INDEPENDENT BANK CORP (INDB)
Sector: Financials
2026 Annual Meeting Analysis
INDEPENDENT BANK CORP · Meeting: May 14, 2026
Directors FOR
3
Directors AGAINST
0
Say on Pay
FOR
Auditor
FOR
Director Elections
Election of James O. Morton, Daniel F. O'Brien and Leif O'Leary as Class III Directors
Director since 2021 (approximately 5 years of tenure); INDB's 3-year price return of +26.8% is strong positive, and the gap versus QABA (the community bank benchmark) is only -14.5 percentage points, well below the 65-percentage-point threshold required to trigger an against vote; no overboarding, attendance, independence, or qualification concerns identified.
Director since 2009 with CPA credentials and long banking experience; INDB's 3-year price return of +26.8% is strong positive, and the gap versus QABA is only -14.5 percentage points, far below the 65-percentage-point trigger threshold; no overboarding, attendance, or independence concerns; serves on Audit and Compensation committees with appropriate financial expertise.

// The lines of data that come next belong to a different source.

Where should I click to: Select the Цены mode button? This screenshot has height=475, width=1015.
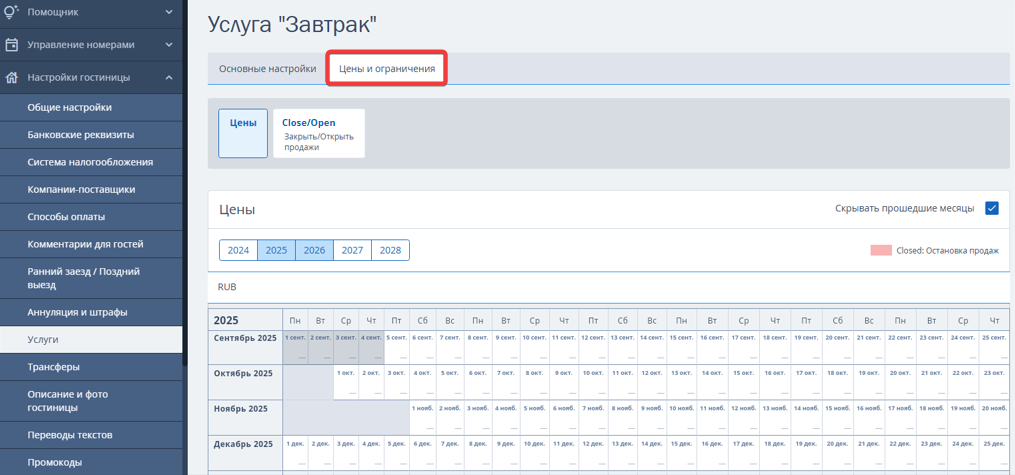click(243, 133)
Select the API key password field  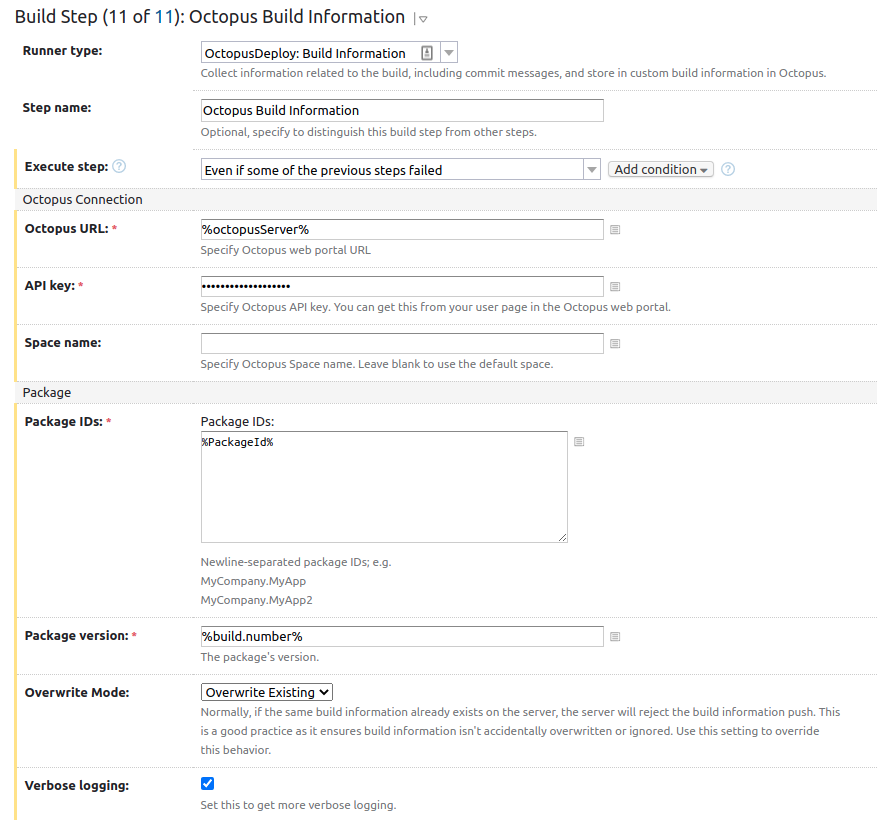[402, 286]
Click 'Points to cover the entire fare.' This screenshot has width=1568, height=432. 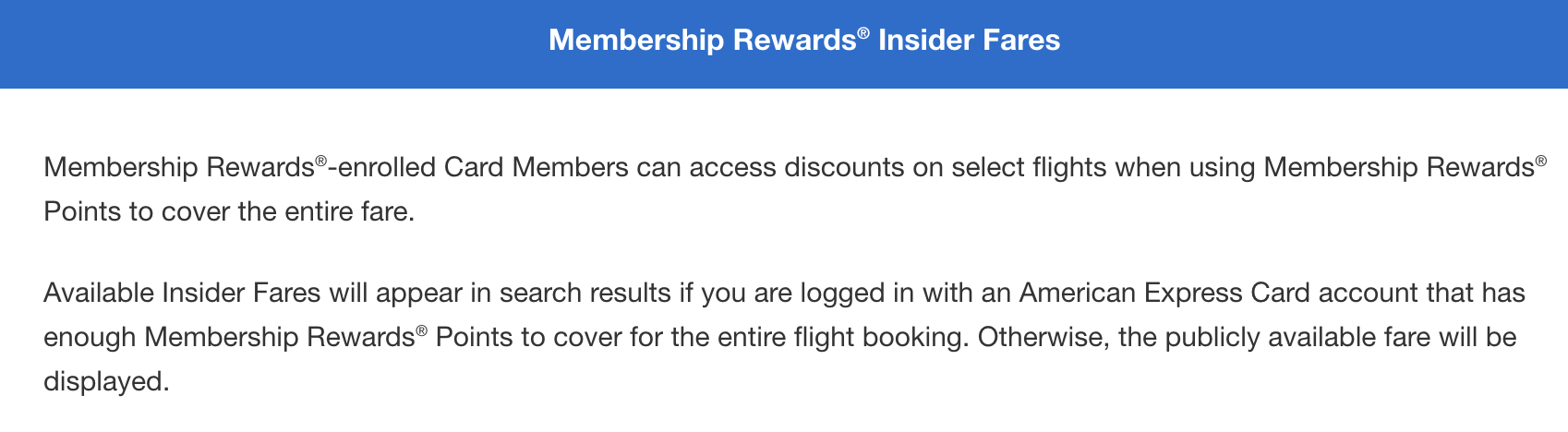tap(229, 211)
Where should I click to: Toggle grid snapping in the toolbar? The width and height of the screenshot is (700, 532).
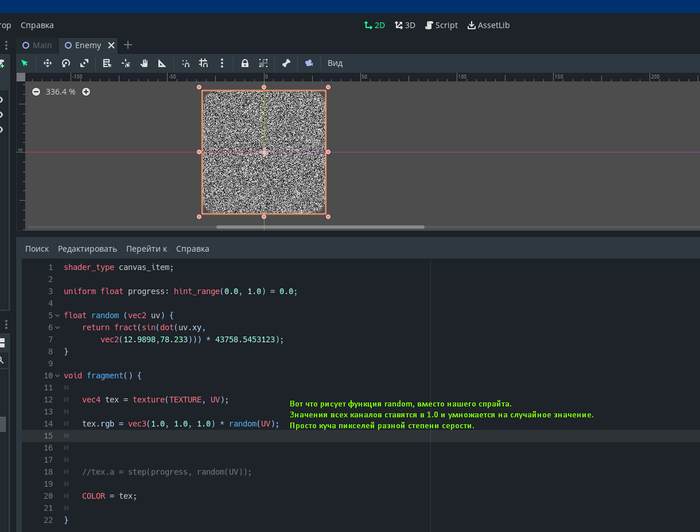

Director since 2025, joining less than 24 months ago, and is therefore fully exempt from the TSR trigger under the policy's new-director exemption; brings relevant technology and fintech CEO experience; no overboarding, attendance, or independence concerns identified.

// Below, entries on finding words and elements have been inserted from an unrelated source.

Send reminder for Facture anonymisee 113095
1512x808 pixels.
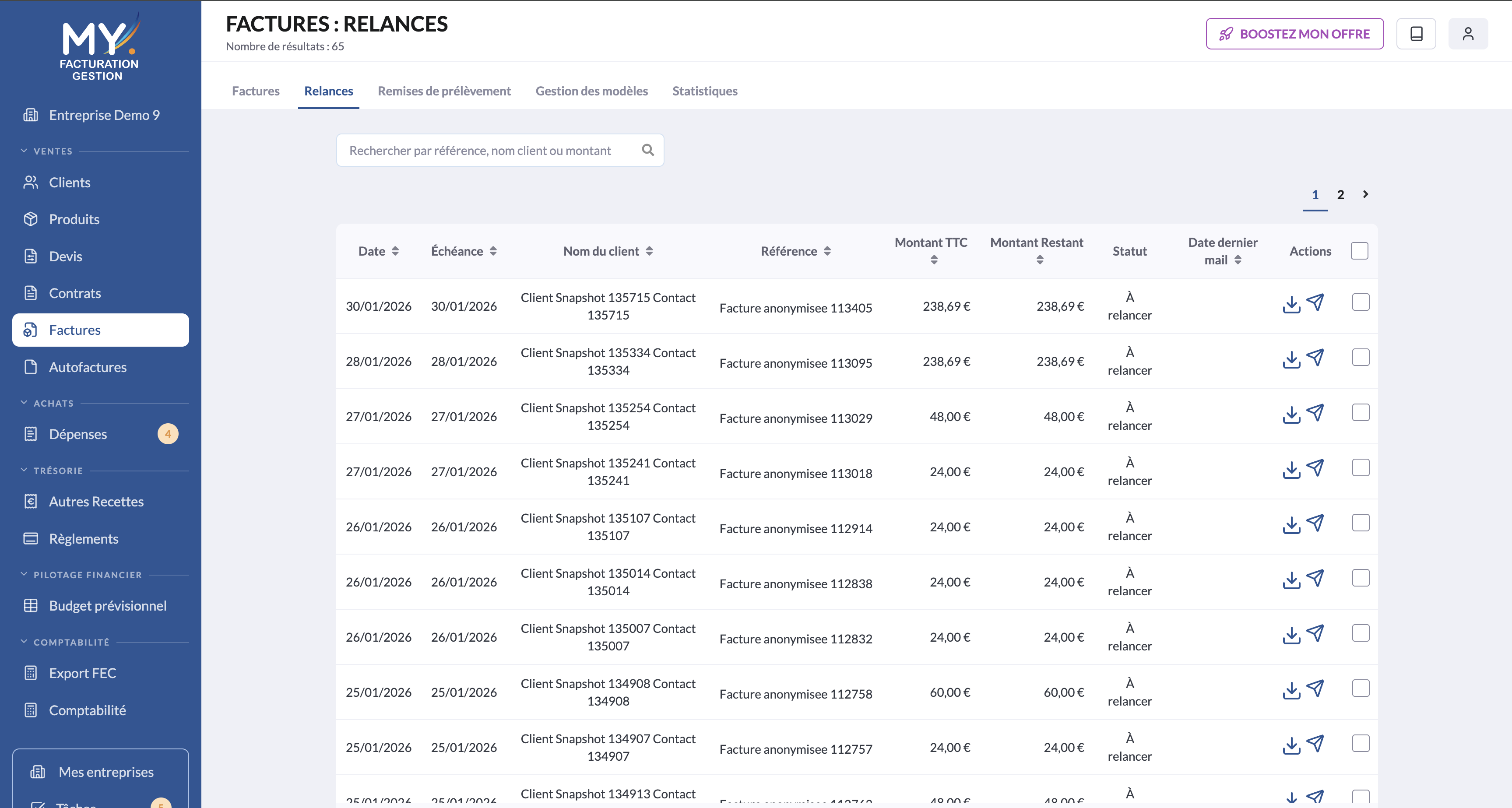(x=1315, y=357)
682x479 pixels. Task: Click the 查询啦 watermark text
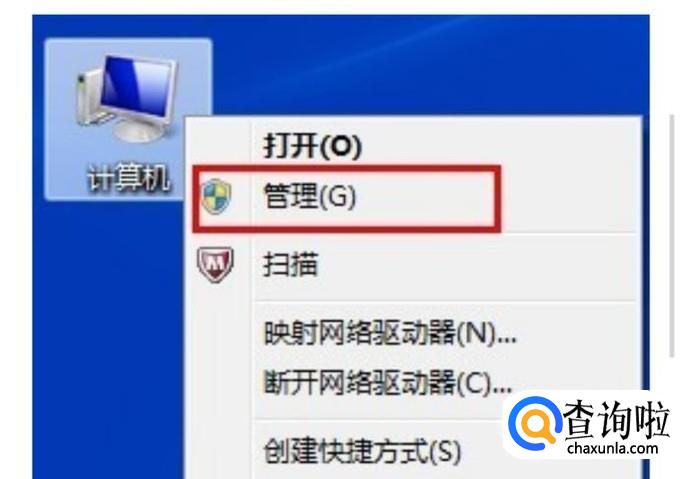[615, 419]
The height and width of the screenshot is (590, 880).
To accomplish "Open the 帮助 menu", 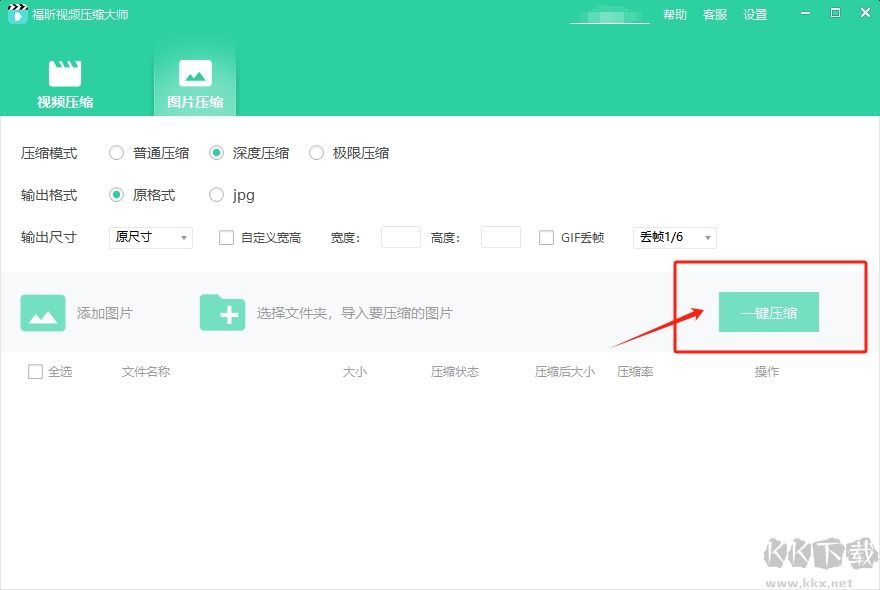I will coord(675,15).
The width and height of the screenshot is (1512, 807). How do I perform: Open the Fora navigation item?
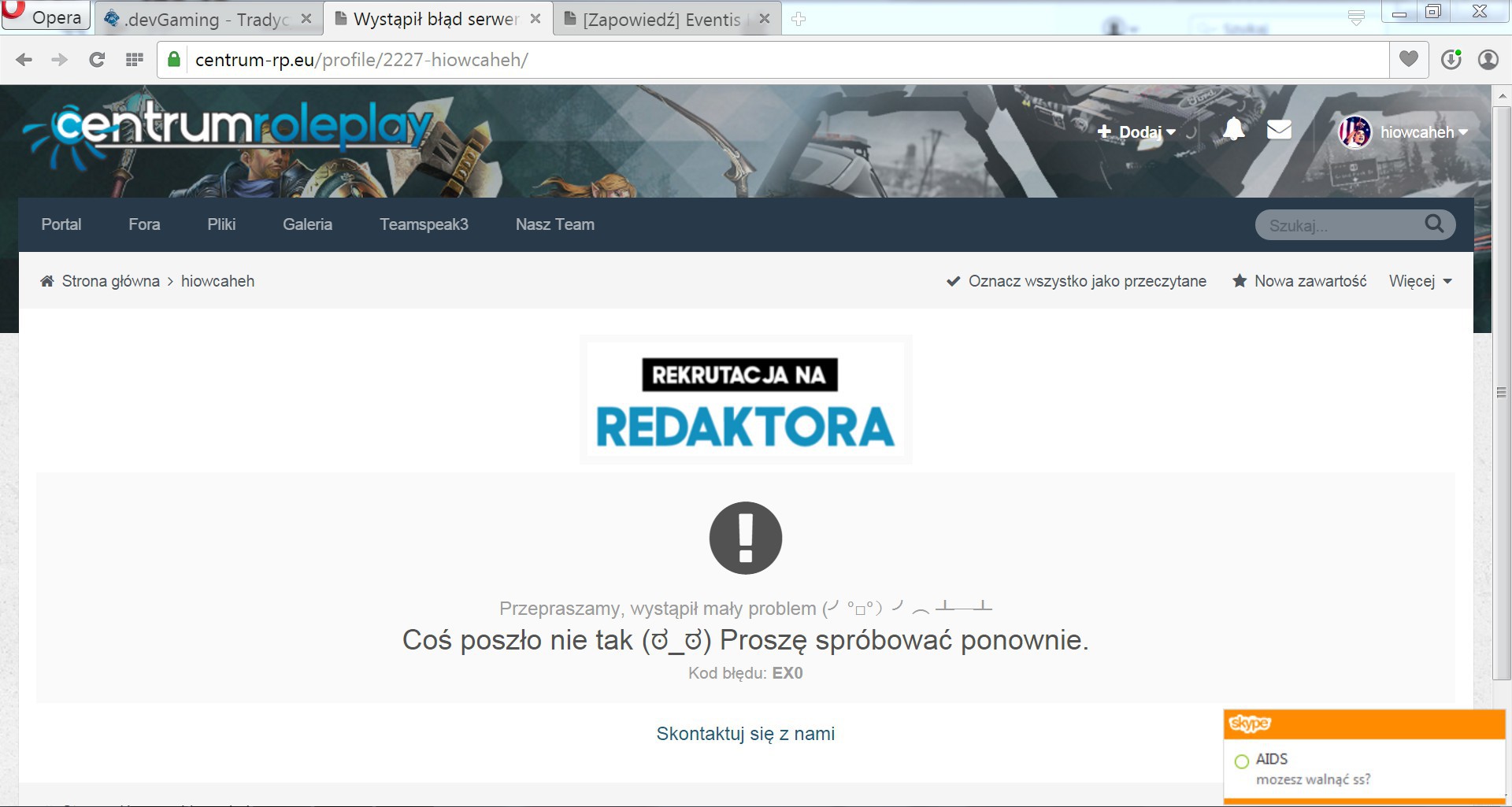pyautogui.click(x=144, y=224)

All three Class III nominees pass policy screens. INDB's 3-year price return of +26.8% is in the strong-positive tier, and the stock trails the QABA community bank benchmark by only -14.5 percentage points against a 65-percentage-point trigger threshold, so no TSR-based against vote is warranted. Leif O'Leary joined in 2025 and is independently exempt as a new director. No overboarding, attendance failures, independence issues, or qualification concerns are present for any nominee.
Say on Pay
✓ FORCEO
Jeffrey Tengel, CEO and President
Total Comp
$3,606,962
Prior Support
91.80%%
CEO total compensation of approximately $3.6 million is reasonable for a CEO at a $3.6 billion market-cap regional bank and does not appear to exceed the +20% individual benchmark threshold. The pay program is well-structured: roughly 57% of equity awards are performance-based stock awards tied to a 3-year return-on-tangible-equity metric measured against peers, with the remainder as time-vested stock vesting over three years, and the annual cash bonus uses multiple financial metrics (earnings per share, return on assets, return on equity, efficiency ratio) with a 75%/25% company-versus-individual weighting. Prior-year shareholder support was 91.8%, the company has a formal clawback policy adopted in October 2023, and pay-for-performance alignment is satisfactory given INDB's positive 3-year stock return.
Auditor Ratification
✓ FORAuditor
Ernst & Young LLP
Tenure
16 yrs
Audit Fees
$2,281,000
Non-Audit Fees
$44,000
Non-audit fees of $44,000 represent only about 1.9% of audit fees of $2,281,000, far below the 50% threshold that would raise independence concerns; EY has served as auditor since 2009 (approximately 16 years), which is below the 25-year tenure trigger; EY is a Big 4 firm fully appropriate for a $3.6 billion market-cap regional bank; no material restatements are disclosed.
Overall Assessment
The 2026 INDB annual meeting presents three routine proposals: election of three Class III directors, ratification of Ernst & Young, and an advisory say-on-pay vote. All three proposals pass policy screens and receive a FOR determination — the director nominees face no TSR trigger given the stock's strong positive 3-year return and a QABA gap far below the 65-percentage-point threshold, EY's fees are clean with negligible non-audit work and sub-25-year tenure, and the executive compensation program is performance-oriented with strong prior-year shareholder support of 91.8%.